=== Begin Enclosure ===

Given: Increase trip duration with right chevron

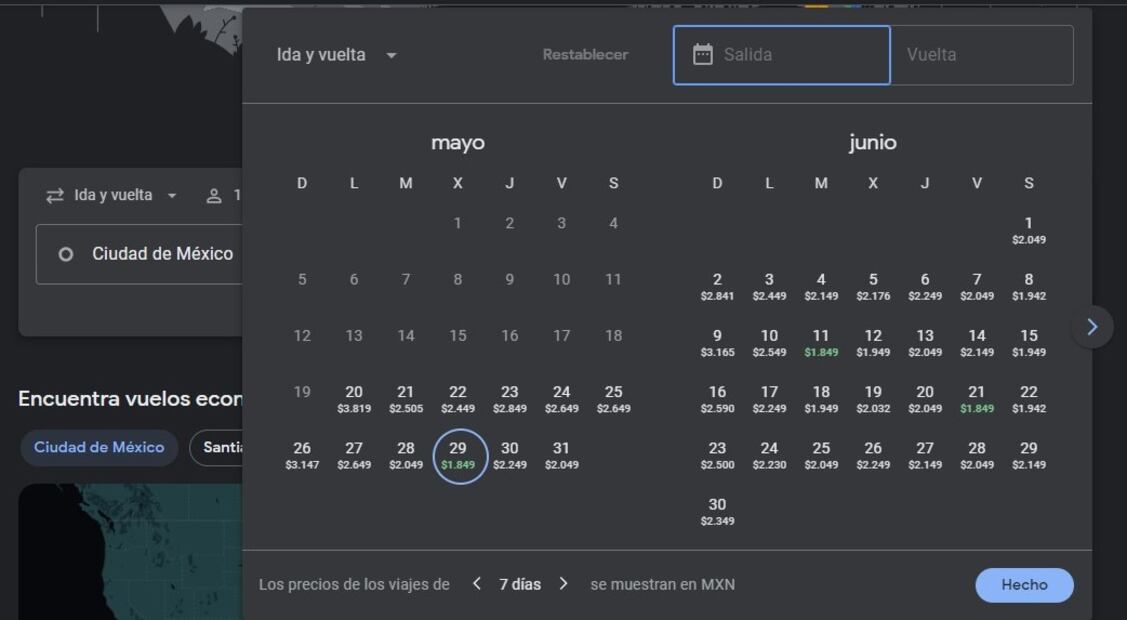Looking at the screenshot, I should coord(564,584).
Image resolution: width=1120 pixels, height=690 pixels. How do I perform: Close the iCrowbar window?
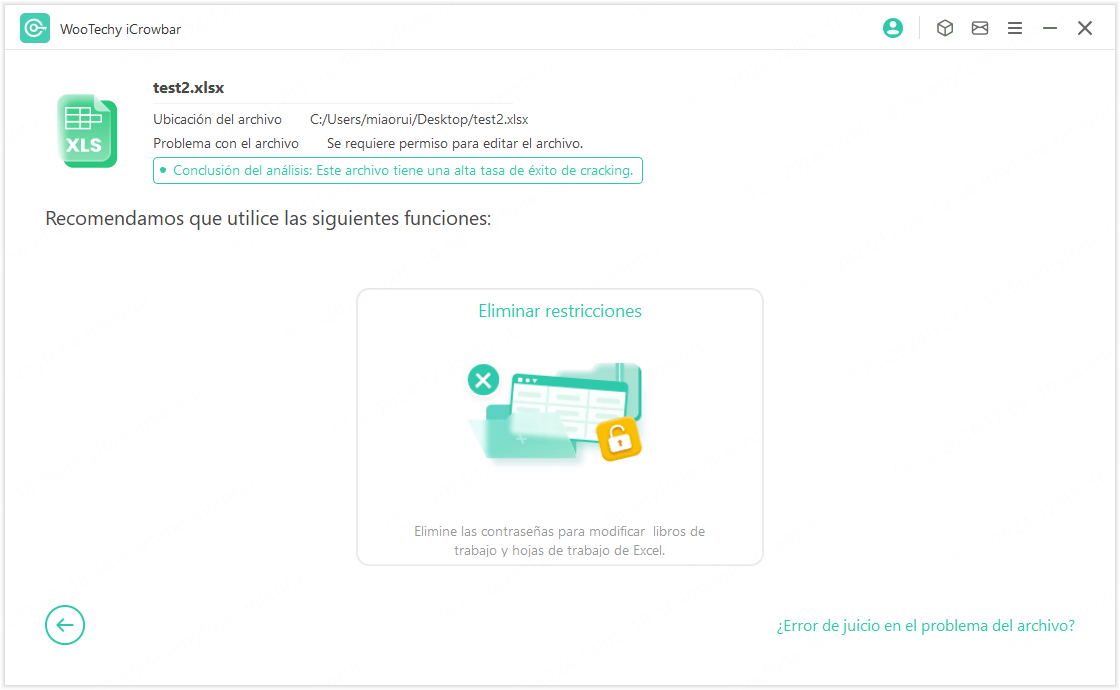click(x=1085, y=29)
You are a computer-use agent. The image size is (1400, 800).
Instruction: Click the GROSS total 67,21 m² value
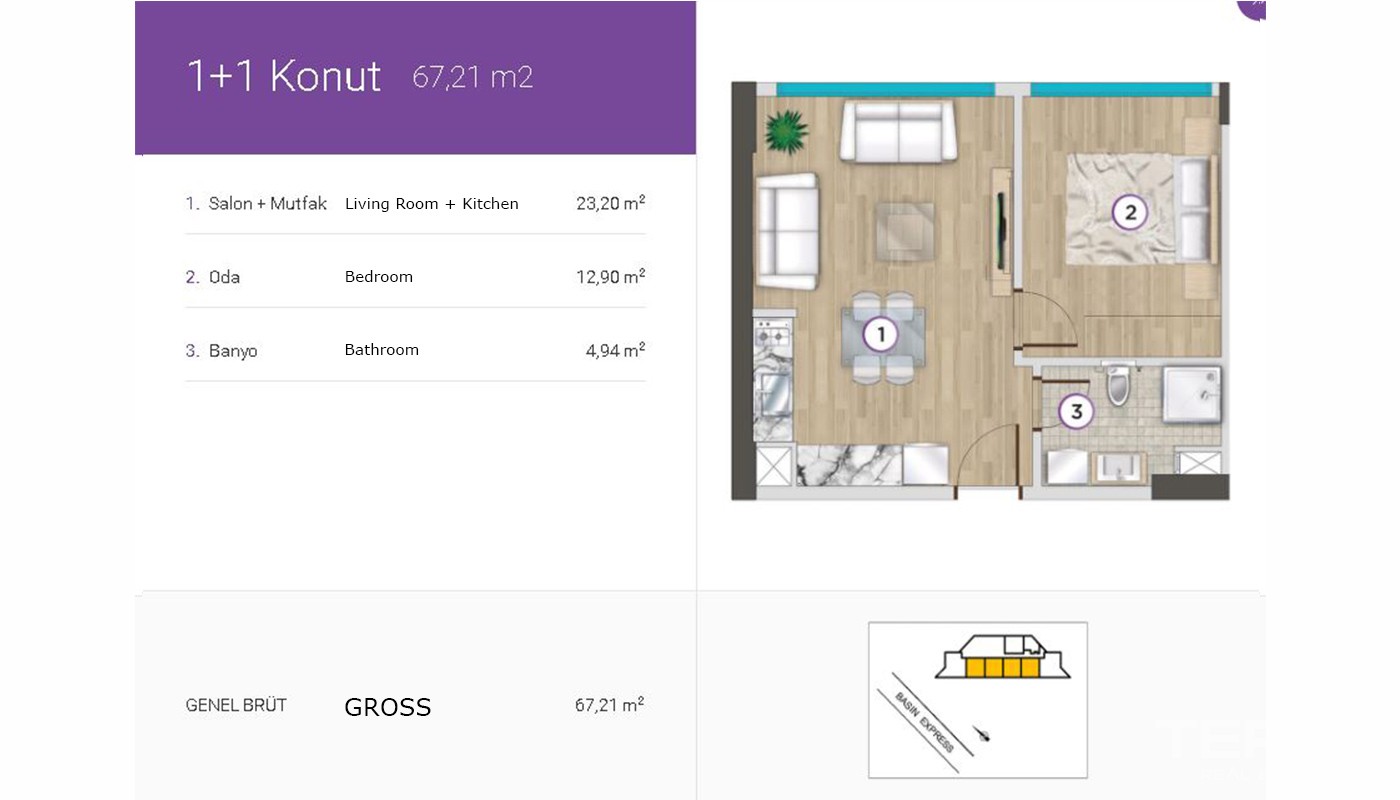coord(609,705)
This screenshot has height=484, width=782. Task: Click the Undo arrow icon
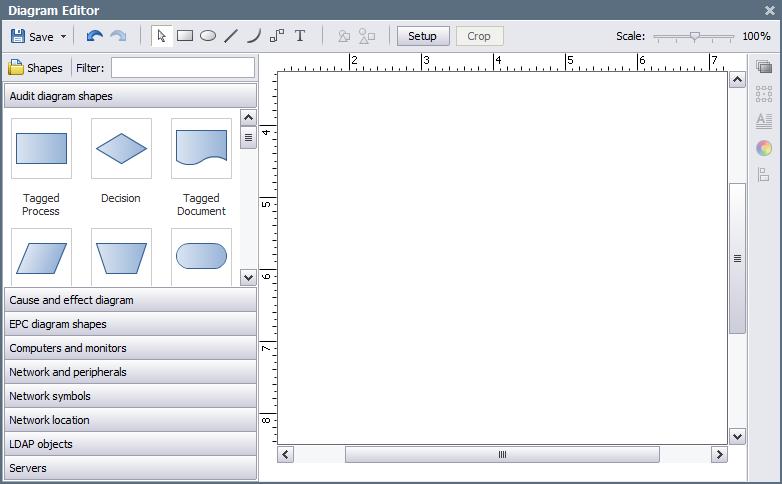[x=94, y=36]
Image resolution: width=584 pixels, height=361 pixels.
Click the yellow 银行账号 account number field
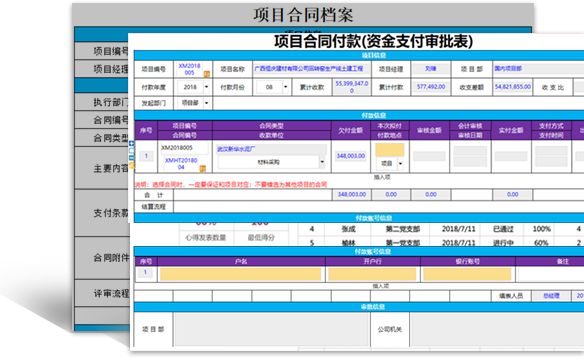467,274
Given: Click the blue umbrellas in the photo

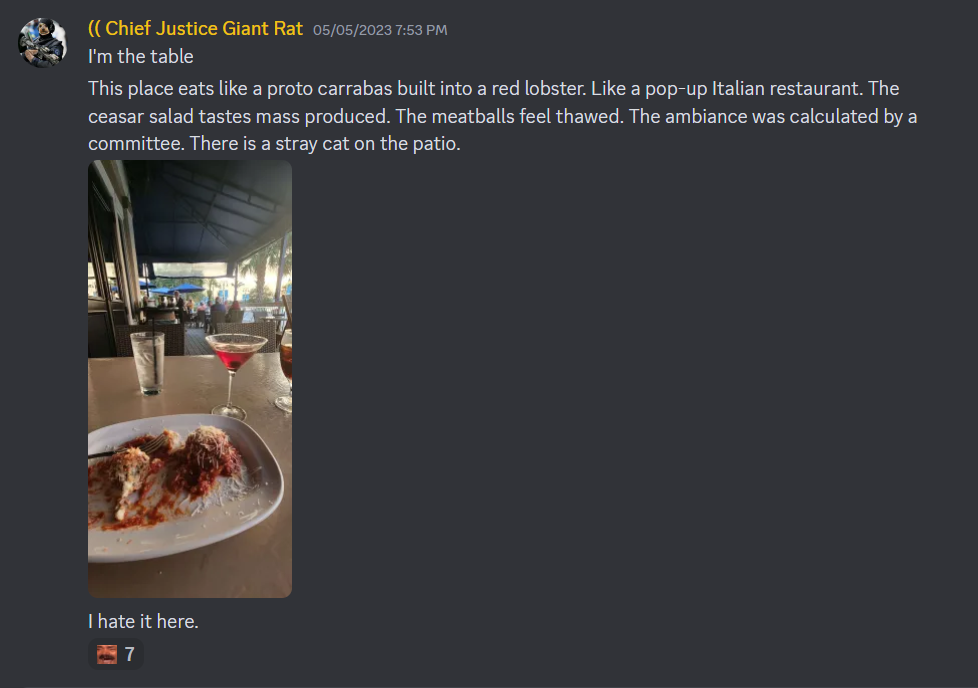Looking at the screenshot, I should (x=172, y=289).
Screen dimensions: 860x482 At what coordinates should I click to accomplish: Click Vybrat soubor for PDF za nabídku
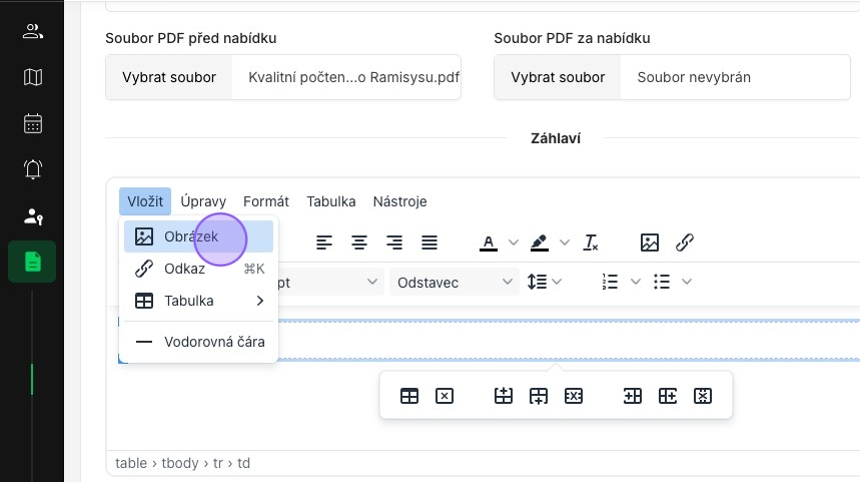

=== End Enclosure ===

◆ Task brief
Pictures aren't part of the copy; return each record above exactly.

◆ Solution
Given: Increase trip duration with right chevron

Looking at the screenshot, I should coord(564,584).
Image resolution: width=1120 pixels, height=690 pixels. How do I perform: Close the iCrowbar window?
click(x=1085, y=29)
You are a computer-use agent. The image size is (1400, 800).
Instruction: Click the GROSS total 67,21 m² value
coord(609,705)
This screenshot has height=484, width=782. Task: Click the Undo arrow icon
[x=94, y=36]
Image resolution: width=584 pixels, height=361 pixels.
Click the yellow 银行账号 account number field
467,274
Given: Click the blue umbrellas in the photo

Looking at the screenshot, I should (x=172, y=289).
Screen dimensions: 860x482 At what coordinates should I click to accomplish: Click Vybrat soubor for PDF za nabídku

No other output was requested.